The Last Man in Ireland
- Chris O'Rourke
- 13 hours ago
- 2 min read

***
Try explaining a Monty Python sketch. It’s tricky. The description never quite living up to the comic experience. Their unique brand of surreal, absurdist comedy operating on a variety of levels. Similarly Keith James Walker’s off the wall The Last Man in Ireland. Ostensibly a comedy about three brothers, one living in the last house in Ireland. The Emerald Isle reduced to small patch of land following rising sea levels. The blurb claims it’s about grief and family dysfunction. In truth it’s about Irish dysfunction. Equally akin to satire as surrealism, more akin to Halls Pictorial Weekly than Python, and less akin to a play so much as an overplayed sketch. Its cultural grab bag of Irish cliches rode roughshod over. Puncturing the sacred and profane references historically used to define Irish identity. Did I mention it’s often hilariously funny?
Often, but not consistently. Like an over extended sketch it lacks sufficient variety to sustain it. The brothers arguing whether to sell the house a device around which Walker litters jokes and insights of various strengths. Some wonderfully smart, some generating a snigger, some a smile, some missing their mark. The best usually over the top and accompanied by impeccable comic physicality. Dan Monaghan’s Michael, an introvert poet who can’t write poems, Ian Bermingham’s Barry, an extrovert, self obsessed actor whose career lies Stateside, and Barry McKiernan as gombeen brother Gerry, who’s a…gombeen, each give superb comic performances of popular Irish stereotypes in a land riddled with cliches. Unrequited love, the drunken Daddy and devoted Mammy, hints of Englishness, promises to keep the family home, the curse of tourism, our tendency to soothe the present with the past, or with whisky; the list goes on.

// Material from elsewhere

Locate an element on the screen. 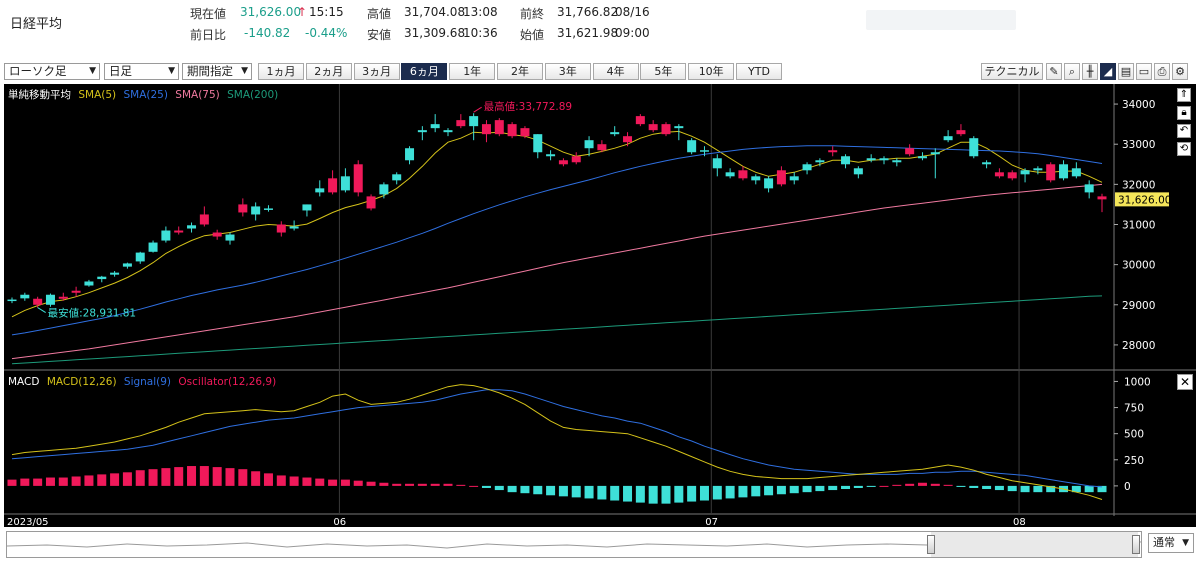 Image resolution: width=1200 pixels, height=564 pixels. navigator-window is located at coordinates (1034, 544).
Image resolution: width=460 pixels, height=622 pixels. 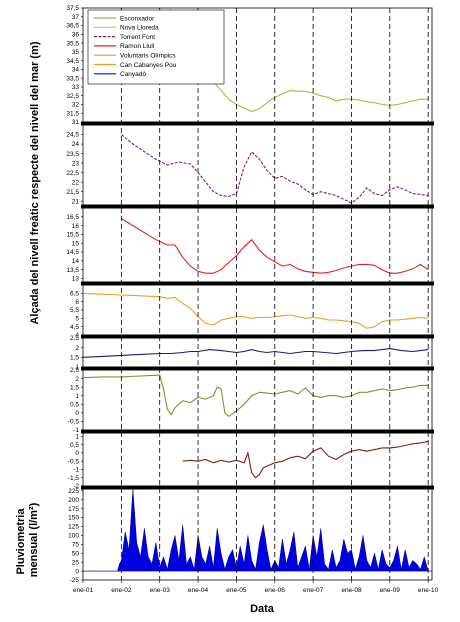 I want to click on legend-box, so click(x=156, y=47).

Assured direction by Ian Toner unleashes many comic treasures. Toner capably distinguishing between when a scene needs to go over the top or be restrained. Ensuring the most crazy scenes are played with the serious intensity of a Mamet play rather than for easy laughs, making them all the funnier. Utilising Monaghan as the grounding straight man to Bermingham and McKiernan’s excessive overacting magnifies the play's comic antics. Yet along with its quirky humour there’s a datedness that tempers everything. In a post banking crisis, multicultural Ireland, the country’s accelerated rate of change means that many of Walker’s references look old school. Reinforced by a workmanlike set of retro cottage fittings, right down to a typewriter and luggage case. Still, its comic performances and hilarious antics are well worth the price of admission, today or any day.
The Last Man in Ireland by Keith James Walker, presented by Modest Odyssey, runs at Smock Alley Theatre until April 19.